The Projectile Motion Formulas.
The formulas for projectile motion are an application of the constant acceleration formulas we had in the previous section. In the vertical direction, the constant acceleration is \(a_y = -g\text{,}\) where \(g\) is the acceleration due to gravity. On earth, this is approximately \(9.8 \text{m}/\text{s}^2\text{.}\) In the horizontal direction, there is no acceleration, so \(a_x = 0\text{.}\) Notice that this means that we are ignoring the effects of air resistance.

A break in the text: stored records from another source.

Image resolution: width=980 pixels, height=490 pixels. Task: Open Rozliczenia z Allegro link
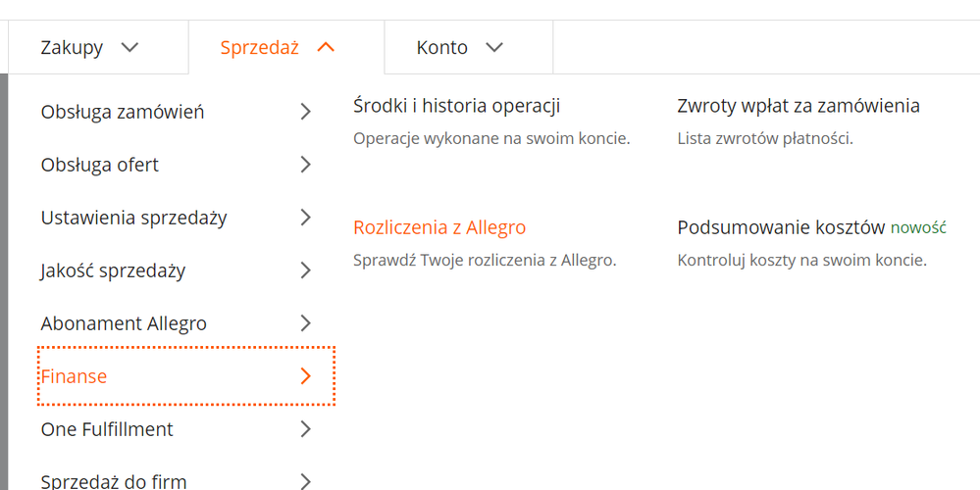(x=439, y=227)
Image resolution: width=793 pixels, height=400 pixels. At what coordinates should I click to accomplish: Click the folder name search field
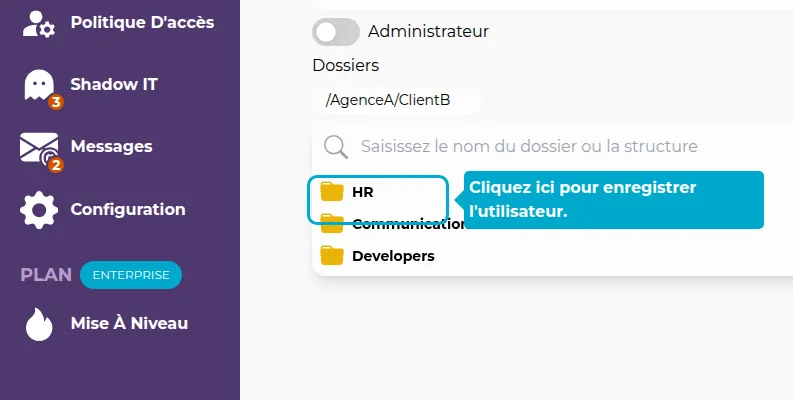[528, 146]
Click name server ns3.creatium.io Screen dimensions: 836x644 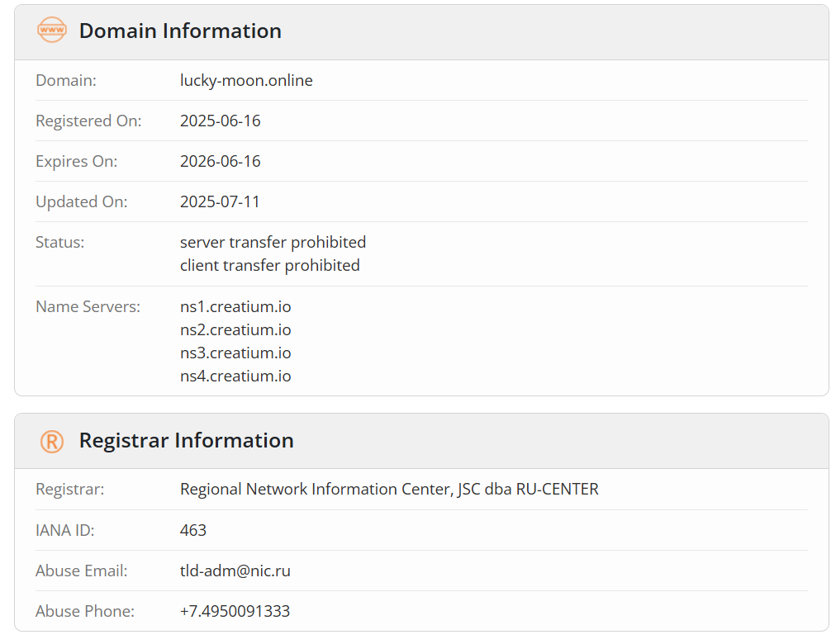click(235, 353)
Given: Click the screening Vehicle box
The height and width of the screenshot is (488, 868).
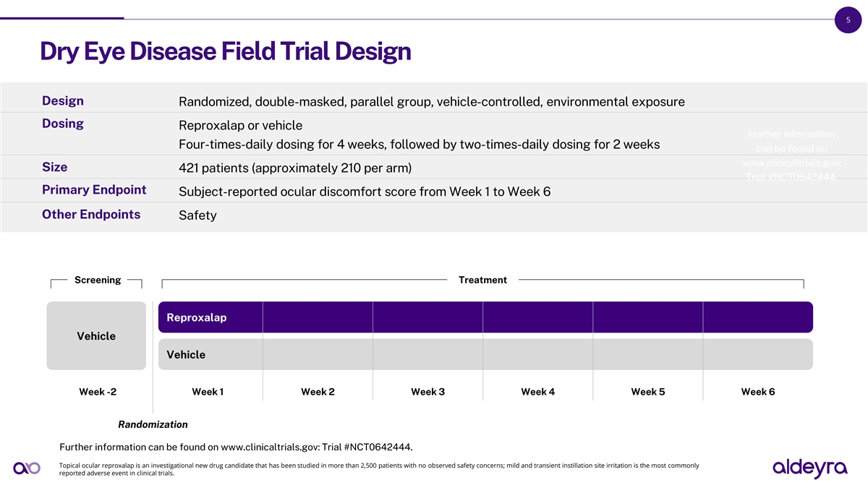Looking at the screenshot, I should click(x=96, y=336).
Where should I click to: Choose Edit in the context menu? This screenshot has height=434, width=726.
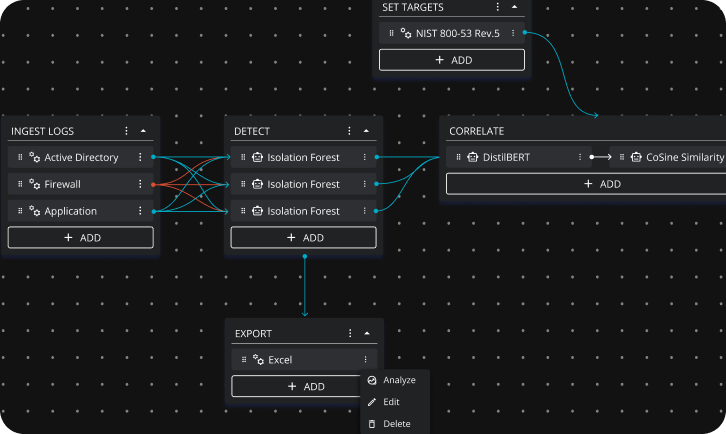[x=390, y=402]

When put together, this gives us the following pair of equations for projectile motion:
\begin{align*}
x(t) \amp = v_{0x}t + x_0 \\
y(t) \amp = -\frac{gt^2}{2} + v_{0y}t + y_0
\end{align*}
It may take some time to get used to the notation, but this is a standard way of writing it. This is what the symbols mean:
- \(v_{0x} = v_x(0)\text{:}\) This is the initial velocity in the horizontal direction.

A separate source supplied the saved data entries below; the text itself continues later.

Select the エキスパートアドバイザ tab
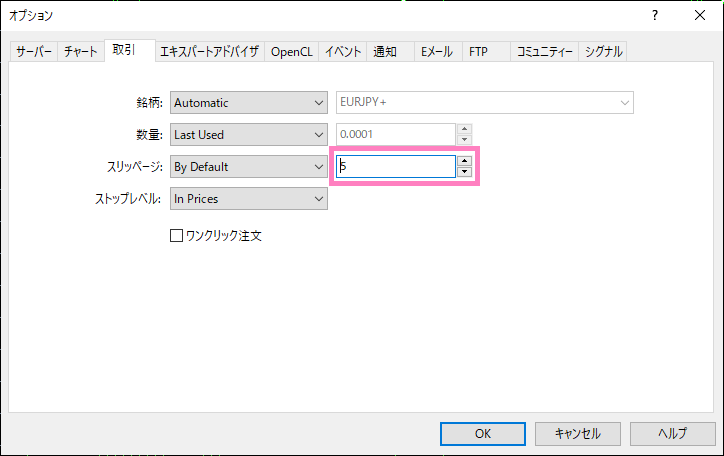 pyautogui.click(x=210, y=52)
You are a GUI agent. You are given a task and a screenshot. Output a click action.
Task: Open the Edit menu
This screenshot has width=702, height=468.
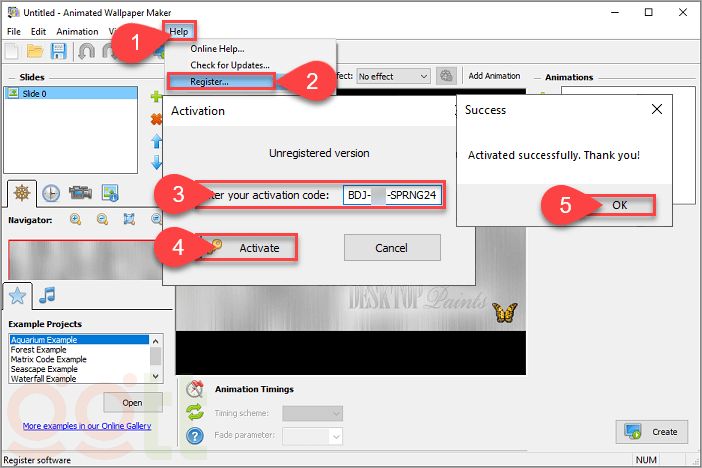[38, 31]
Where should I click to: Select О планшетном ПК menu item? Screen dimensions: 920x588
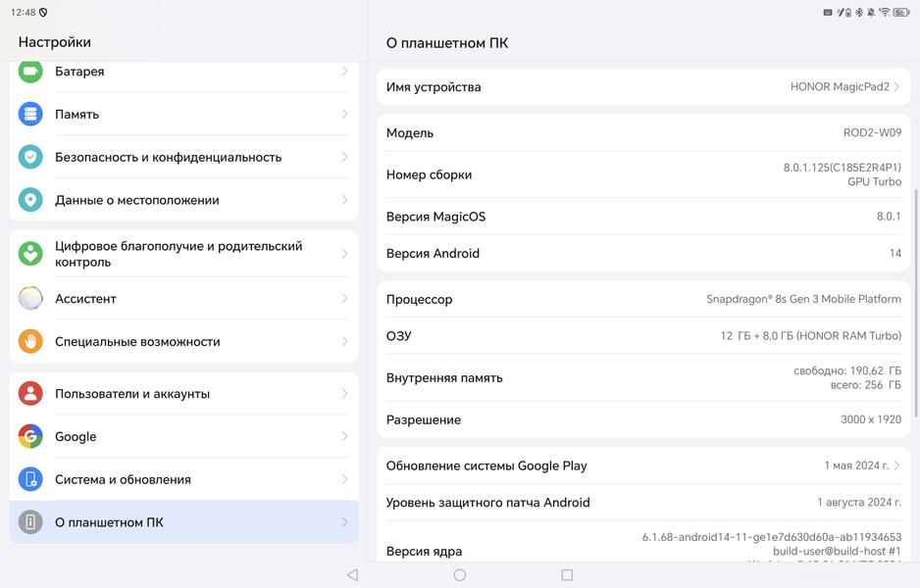tap(183, 522)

- \(x_0 = x(0)\text{:}\) This is the initial horizontal position of the object. Typically, the origin is chosen so that this is zero, but not always.
- \(v_{0y} = v_y(0)\text{:}\) This is the initial velocity in the vertical direction. If an object is dropped from rest or from a horizontally-moving vehicle, then this value will be zero.
- \(y_0 = y(0)\text{:}\) This is the initial vertical position of the object. Most of the time, we take \(y = 0\) to be ground level.
We also have equations that give us the velocity in each direction.
\begin{align*}
v_x(t) \amp = v_{0x} \\
v_y(t) \amp = -gt + v_{0y}
\end{align*}
Notice that this means that the horizontal velocity is a constant. This is a reflection of an idea known as "Newton’s First Law of Motion", which we will explore in a later section.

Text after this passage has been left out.